/ 3 June 2015

Large emitters ask for carbon trading scheme

Large Emitters Ask For Carbon Trading Scheme

Six of the world’s largest energy companies have written a letter to Christiana Figueres, executive secretary of the United Nations Framework Convention on Climate Change (UNFCCC), asking for help in setting up a scheme that would put a price on carbon. 

The letter asked Figueres to help them hold “direct dialogue with the UN and willing governments” about a possible carbon trading scheme. The six companies are Total, Statoil, BP, Royal Dutch Shell, Eni and the BG Group. 

In a letter to the Financial Times explaining the move, the companies said, “We owe it to future generations to seek realistic, workable solutions to the challenge of providing more energy while tackling climate change.”

The Framework Convention on Climate Change is the body involved with global climate change negotiations. Countries meet each year at the Congress of the Parties (COP) to discuss ways of lowering carbon emissions and tackling climate change. The next meeting will be held in Paris in November,  where an agreement is set to be signed, which will make all countries in the world do something to tackle climate change. 

Firm commitments
The agreement could also include a date by which the use of fossil fuels will stop. French foreign minister Laurent Fabius, who will chair the Paris COP, said last month, “We need to be very firm in our commitments, because there is no alternative. There is no alternative planet.” 

The ambition at the heart of a COP agreement should therefore be to create a carbon-neutral world economy in the second-half of this century, he said.

The energy companies asked in their letter that this agreement include the extension of carbon trading schemes across the world. These put a price on carbon – making companies buy credits for each tonne of emissions they create. These credits and the funds are then given to offset projects, which actively lower emissions elsewhere. 

A few countries are currently running their own schemes – although Australia scrapped its trading scheme this year. 

The largest such scheme is run by the European Union, which puts a tax on around half of all the emissions in the region. But the scheme has struggled, thanks to the collapse of the price of carbon being sold through the scheme. The low price has meant the cost of carbon credits is not high enough to force a change in companies’ emissions. 

Carbon tax in SA
South Africa is also planning on introducing a tax, through the Treasury. This would price a tonne of carbon at R120, with most companies getting a 60% discount while they adjusted their factories to emit less carbon. 

Treasury has said it expects to raise between R8-billion and R30-billion a year from the tax. Environmental groups have asked for this to be ring-fenced, so that the money can be used for environmental programmes. But the tax has been delayed several times.  

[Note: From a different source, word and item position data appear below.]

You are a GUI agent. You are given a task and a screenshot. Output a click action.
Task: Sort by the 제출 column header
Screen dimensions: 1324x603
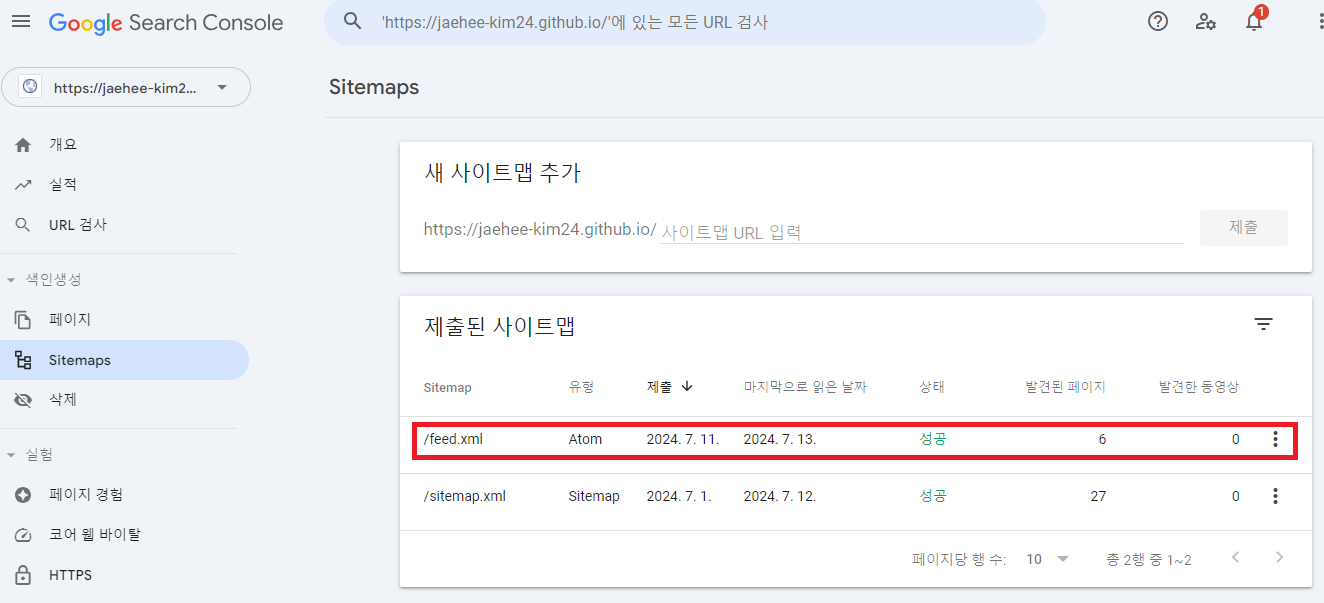pyautogui.click(x=670, y=387)
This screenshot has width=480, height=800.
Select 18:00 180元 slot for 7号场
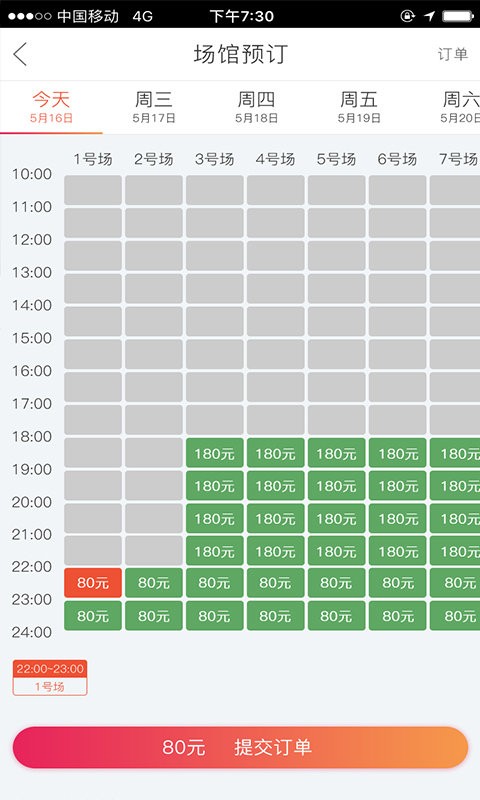point(455,453)
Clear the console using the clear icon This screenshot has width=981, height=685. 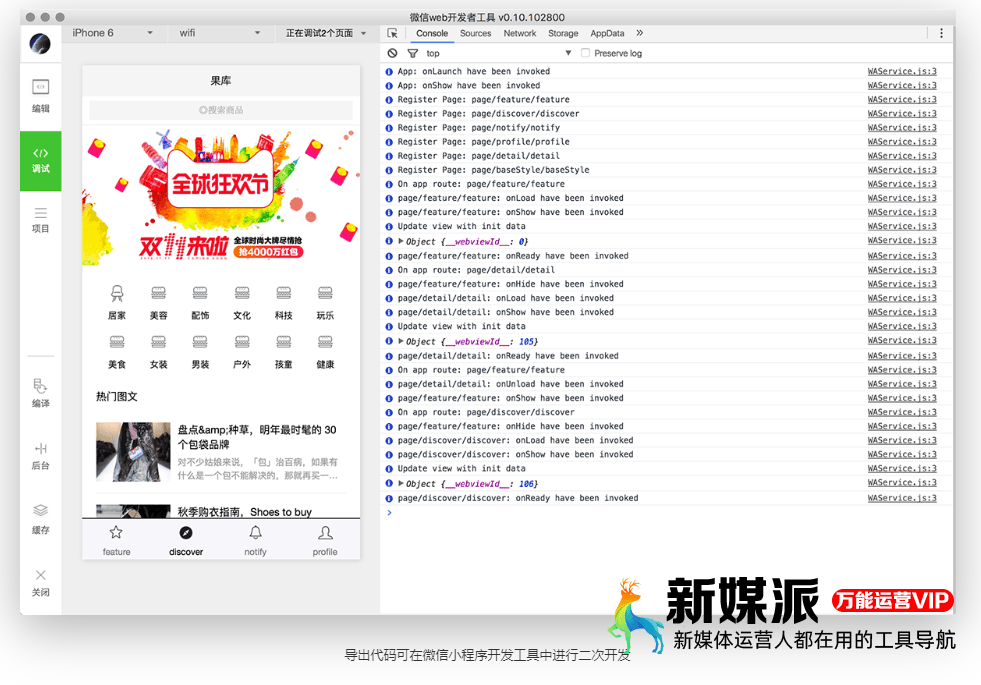click(392, 53)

It is also being  opposed by various economic clusters. Last week the Steel and Engineering Industries Federation of South Africa issued a press statement saying, “The introduction of carbon tax would impose additional costs to business, harm the economy and impact negatively on jobs at a time when South Africa badly needs more jobs to be created.”

The letter from the six large emitters is part of a growing momentum ahead of COP21 in Paris, with governments now pushing for the private sector to be involved in fighting climate change. But none of the companies have significant investments in coal, and rather mainly work with natural gas. 

In the letter the companies punted this as a technology that would allow for a move away from dirtier fossil fuels. “We believe the pragmatic step of implementing a widespread and effective pricing of carbon emissions is critical to realising the full and positive impact natural gas can have.”   

Various studies have questioned the view that natural gas is cleaner than other forms of energy derived from fossil fuels. While – when extracted properly – it produces 50% fewer carbon emissions when burnt than traditional fossil fuels, there are often methane leaks during operations. 

Several studies in the United States have shown that these leaks can exceed the environmental saving when gas is compared to other fossil fuels. Methane is 20 times more effective at warming the atmosphere per tonne than carbon.